Onder de Brugse grafische artisten moet eveneens een vooraanstaande plaats ingeruimd voor Luc De Jaegher, die thans leraar is aan de akademie aldaar. Naast verschillende boekillustraties o.m. voor enkele kinderboeken zijn voortreffelijke droge-naaldetsen van hem bekend en veel gelegenheidsgrafiek, zoals nieuwjaars- en geboorteberichten. Niet zelden heeft hij Brugse stadsgezichten in dit werk ingewerkt. Ook op het gebied van het ex-libris heeft deze artist blijk gegeven van bijzondere vaardigheid.
Arno Brys (Brugge, 1928), die thans leraar is aan het Sint Lukasinstituut te Gent heeft de jongste tijd enkele belangrijke opdrachten van kostuumontwerpen uitgevoerd (Rodenbachspel, Roeselare; Spel van de arbeid, Rome) die zowel in binnen- als buitenland om hun persoonlijke interpretatie terecht zeer werden opgemerkt. Sedert jaren echter heeft hij in losse uitgaven en in verschillende tijdschriften talrijke grafische werken gepubliceerd die steeds getuigen van een ernstig, weloverwogen en eerlijk kunstenaarschap.

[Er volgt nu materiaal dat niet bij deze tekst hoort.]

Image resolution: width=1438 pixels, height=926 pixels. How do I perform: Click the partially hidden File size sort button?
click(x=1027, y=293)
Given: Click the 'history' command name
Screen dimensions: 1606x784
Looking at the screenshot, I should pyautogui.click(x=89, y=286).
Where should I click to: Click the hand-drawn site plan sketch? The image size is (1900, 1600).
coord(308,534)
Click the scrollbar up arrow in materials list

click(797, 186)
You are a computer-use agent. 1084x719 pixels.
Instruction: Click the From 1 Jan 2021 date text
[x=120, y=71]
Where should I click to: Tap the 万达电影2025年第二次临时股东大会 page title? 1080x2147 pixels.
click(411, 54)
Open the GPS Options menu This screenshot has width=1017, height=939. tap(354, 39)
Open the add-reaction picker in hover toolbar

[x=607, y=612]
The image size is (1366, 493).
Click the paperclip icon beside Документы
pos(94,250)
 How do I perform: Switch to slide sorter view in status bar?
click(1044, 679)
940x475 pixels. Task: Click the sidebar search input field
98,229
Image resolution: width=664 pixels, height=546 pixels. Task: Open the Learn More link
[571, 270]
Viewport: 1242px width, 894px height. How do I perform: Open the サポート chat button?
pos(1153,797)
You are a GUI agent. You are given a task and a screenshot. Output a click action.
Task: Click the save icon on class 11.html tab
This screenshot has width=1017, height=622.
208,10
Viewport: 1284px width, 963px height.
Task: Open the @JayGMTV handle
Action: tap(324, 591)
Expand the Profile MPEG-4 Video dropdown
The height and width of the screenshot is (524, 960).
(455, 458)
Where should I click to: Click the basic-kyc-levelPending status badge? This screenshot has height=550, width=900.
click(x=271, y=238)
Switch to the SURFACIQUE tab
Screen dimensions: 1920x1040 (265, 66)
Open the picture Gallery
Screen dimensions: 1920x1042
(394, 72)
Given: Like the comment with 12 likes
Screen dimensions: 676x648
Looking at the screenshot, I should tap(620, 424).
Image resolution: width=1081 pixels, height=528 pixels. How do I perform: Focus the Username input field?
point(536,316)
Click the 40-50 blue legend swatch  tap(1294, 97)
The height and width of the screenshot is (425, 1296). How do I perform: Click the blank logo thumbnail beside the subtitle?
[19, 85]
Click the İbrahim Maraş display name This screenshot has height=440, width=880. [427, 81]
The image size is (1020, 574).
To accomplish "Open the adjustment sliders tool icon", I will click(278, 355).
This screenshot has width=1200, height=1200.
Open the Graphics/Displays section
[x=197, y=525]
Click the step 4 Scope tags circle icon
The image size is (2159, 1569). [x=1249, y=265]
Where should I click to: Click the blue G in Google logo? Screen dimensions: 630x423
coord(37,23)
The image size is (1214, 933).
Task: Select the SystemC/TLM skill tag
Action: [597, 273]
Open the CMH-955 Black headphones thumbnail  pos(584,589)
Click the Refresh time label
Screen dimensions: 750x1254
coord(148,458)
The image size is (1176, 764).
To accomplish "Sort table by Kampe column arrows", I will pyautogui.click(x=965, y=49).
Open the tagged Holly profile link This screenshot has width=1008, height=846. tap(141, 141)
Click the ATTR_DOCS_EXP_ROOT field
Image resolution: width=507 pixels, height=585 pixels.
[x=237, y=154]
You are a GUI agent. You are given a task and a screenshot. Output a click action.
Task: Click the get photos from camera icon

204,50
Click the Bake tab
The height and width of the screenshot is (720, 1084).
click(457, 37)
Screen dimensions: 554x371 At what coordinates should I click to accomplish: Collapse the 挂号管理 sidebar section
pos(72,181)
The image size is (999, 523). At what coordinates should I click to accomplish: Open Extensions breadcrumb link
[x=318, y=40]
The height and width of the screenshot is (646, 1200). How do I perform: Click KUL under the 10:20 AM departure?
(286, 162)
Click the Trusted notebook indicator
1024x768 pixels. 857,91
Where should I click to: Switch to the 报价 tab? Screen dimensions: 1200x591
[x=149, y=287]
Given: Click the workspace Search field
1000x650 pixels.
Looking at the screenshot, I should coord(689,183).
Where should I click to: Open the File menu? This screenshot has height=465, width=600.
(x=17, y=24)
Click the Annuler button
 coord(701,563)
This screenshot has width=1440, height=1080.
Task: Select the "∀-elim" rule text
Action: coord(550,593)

Naar de vorm zijn deze werken bijna altijd expressionistisch opgevat, met veel zorg nochtans om afwerking en détail, naar de geest meestal dicht bij het volk gedacht, the river of no return voor ieder, ook voor de grootste artist. In het meeste werk van Brys kan men dan ook folkloristische en pittoreske elementen ontdekken, die echter onder zijn hand tot hogere genietbaarheid worden opgetild. Naast muurschilderingen heeft Arno Brys ook reeds enkele geslaagde afficheontwerpen voor feestelijkheden en toneelopvoeringen gemaakt. Om het even, ieder werk van Brys is rijk en in de détails bekeken wint het nog aan waarde. Wij denken hier aan zijn hele serie nieuwjaarsgrafiek, waarin hij uitgaande van de volkse prent af en toe pittige composities weet te scheppen.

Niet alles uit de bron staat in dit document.